Ten budget restaurants in Córdoba worth knowing about, starting with Bar Santos — where a wedge of the most famous tortilla in the city costs €2 and the counter is two minutes from the Mezquita. The list covers the full range: a €10 menú del día at El Astronauta on Calle Diario de Córdoba, a Syrian family kitchen on Calle Lucano where a full meal with fresh juice runs €12 to €20, and neighbourhood tabernas in the patio quarter where locals eat at prices the Judería tourist circuit never matches.

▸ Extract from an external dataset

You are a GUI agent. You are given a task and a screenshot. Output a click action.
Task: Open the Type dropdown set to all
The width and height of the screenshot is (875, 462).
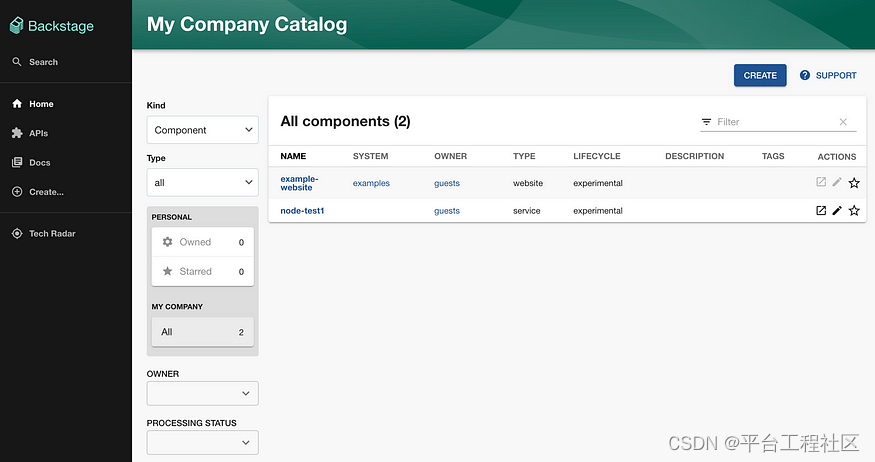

The structural reason Córdoba is good for budget eating is the menú del día: a two- or three-course set lunch with drink, typically €12 to €15, available in almost every sit-down restaurant between 1pm and 3:30pm. The custom traces back to the 1964 franquist decree requiring restaurants to offer an affordable workers' meal. The result, half a century later, is a citywide institution that happens to be the best deal in Spanish dining. Every restaurant in this guide participates in some version of it. The same kitchen, the same food, at lunch prices that bear no relation to the evening à la carte.
This is worth stating plainly: several places on this list have dinner prices that stretch to €25 or €30 per person. At lunch, with the menú del día, the same kitchen costs half that. La Fuente 12, El Rincón de Carmen, and Bodegas Mezquita all fall into this category. The budget approach here is timing, not lowering your expectations.
The streets around the Mezquita are thick with tourist menus at €12 to €18 that offer something approximating gazpacho and paella. You can eat much better for the same money — or less — ten minutes on foot from the main entrance. Bar Santos is the proof: it has been there since 1966, charges €2 to €3 for the best tortilla in the city, and accepts cash only. The tourists photograph the counter; the regulars order without looking up.